*What is required:* Repeat every record exactly.

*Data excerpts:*
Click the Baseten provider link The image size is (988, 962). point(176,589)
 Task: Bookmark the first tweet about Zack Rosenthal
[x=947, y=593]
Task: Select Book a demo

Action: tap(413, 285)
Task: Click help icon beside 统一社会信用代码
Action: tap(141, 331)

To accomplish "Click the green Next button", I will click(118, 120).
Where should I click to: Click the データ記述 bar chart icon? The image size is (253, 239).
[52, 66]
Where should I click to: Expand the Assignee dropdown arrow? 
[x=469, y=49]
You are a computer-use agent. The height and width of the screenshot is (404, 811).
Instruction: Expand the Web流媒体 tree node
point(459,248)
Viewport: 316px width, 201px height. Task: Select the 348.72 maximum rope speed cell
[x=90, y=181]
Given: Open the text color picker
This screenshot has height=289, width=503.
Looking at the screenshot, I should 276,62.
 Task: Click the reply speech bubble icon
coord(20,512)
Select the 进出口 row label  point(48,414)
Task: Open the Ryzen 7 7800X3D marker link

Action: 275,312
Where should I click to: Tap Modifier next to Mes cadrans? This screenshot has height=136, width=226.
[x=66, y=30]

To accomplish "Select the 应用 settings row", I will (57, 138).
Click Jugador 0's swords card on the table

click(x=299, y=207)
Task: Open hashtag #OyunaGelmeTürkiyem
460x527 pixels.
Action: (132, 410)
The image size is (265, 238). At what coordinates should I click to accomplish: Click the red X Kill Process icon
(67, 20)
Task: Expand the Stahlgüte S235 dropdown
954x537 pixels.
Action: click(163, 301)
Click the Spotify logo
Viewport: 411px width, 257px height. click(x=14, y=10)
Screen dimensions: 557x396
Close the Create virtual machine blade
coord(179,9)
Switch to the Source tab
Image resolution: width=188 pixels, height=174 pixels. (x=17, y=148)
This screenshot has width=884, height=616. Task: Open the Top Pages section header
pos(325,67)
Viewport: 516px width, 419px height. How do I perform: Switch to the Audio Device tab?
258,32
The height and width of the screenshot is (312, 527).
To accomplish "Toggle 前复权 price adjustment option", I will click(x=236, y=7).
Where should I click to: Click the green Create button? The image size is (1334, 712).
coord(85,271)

*Result:*
Click the Baseten provider link The image size is (988, 962). point(176,589)
 Task: Bookmark the first tweet about Zack Rosenthal
[x=947, y=593]
Task: Select Book a demo

Action: tap(413, 285)
Task: Click help icon beside 统一社会信用代码
Action: tap(141, 331)

To accomplish "Click the green Next button", I will click(118, 120).
Where should I click to: Click the データ記述 bar chart icon? The image size is (253, 239).
[52, 66]
Where should I click to: Expand the Assignee dropdown arrow? 
[x=469, y=49]
You are a computer-use agent. The height and width of the screenshot is (404, 811).
Instruction: Expand the Web流媒体 tree node
point(459,248)
Viewport: 316px width, 201px height. Task: Select the 348.72 maximum rope speed cell
[x=90, y=181]
Given: Open the text color picker
This screenshot has height=289, width=503.
Looking at the screenshot, I should 276,62.
 Task: Click the reply speech bubble icon
coord(20,512)
Select the 进出口 row label  point(48,414)
Task: Open the Ryzen 7 7800X3D marker link

Action: 275,312
Where should I click to: Tap Modifier next to Mes cadrans? This screenshot has height=136, width=226.
[x=66, y=30]

To accomplish "Select the 应用 settings row", I will (57, 138).
Click Jugador 0's swords card on the table

click(x=299, y=207)
Task: Open hashtag #OyunaGelmeTürkiyem
460x527 pixels.
Action: (132, 410)
The image size is (265, 238). At what coordinates should I click to accomplish: Click the red X Kill Process icon
(67, 20)
Task: Expand the Stahlgüte S235 dropdown
954x537 pixels.
Action: click(163, 301)
Click the Spotify logo
Viewport: 411px width, 257px height. click(x=14, y=10)
Screen dimensions: 557x396
Close the Create virtual machine blade
coord(179,9)
Switch to the Source tab
Image resolution: width=188 pixels, height=174 pixels. (x=17, y=148)
This screenshot has width=884, height=616. Task: Open the Top Pages section header
pos(325,67)
Viewport: 516px width, 419px height. How do I perform: Switch to the Audio Device tab?
258,32
The height and width of the screenshot is (312, 527).
To accomplish "Toggle 前复权 price adjustment option", I will click(x=236, y=7).
Where should I click to: Click the green Create button? The image size is (1334, 712).
coord(85,271)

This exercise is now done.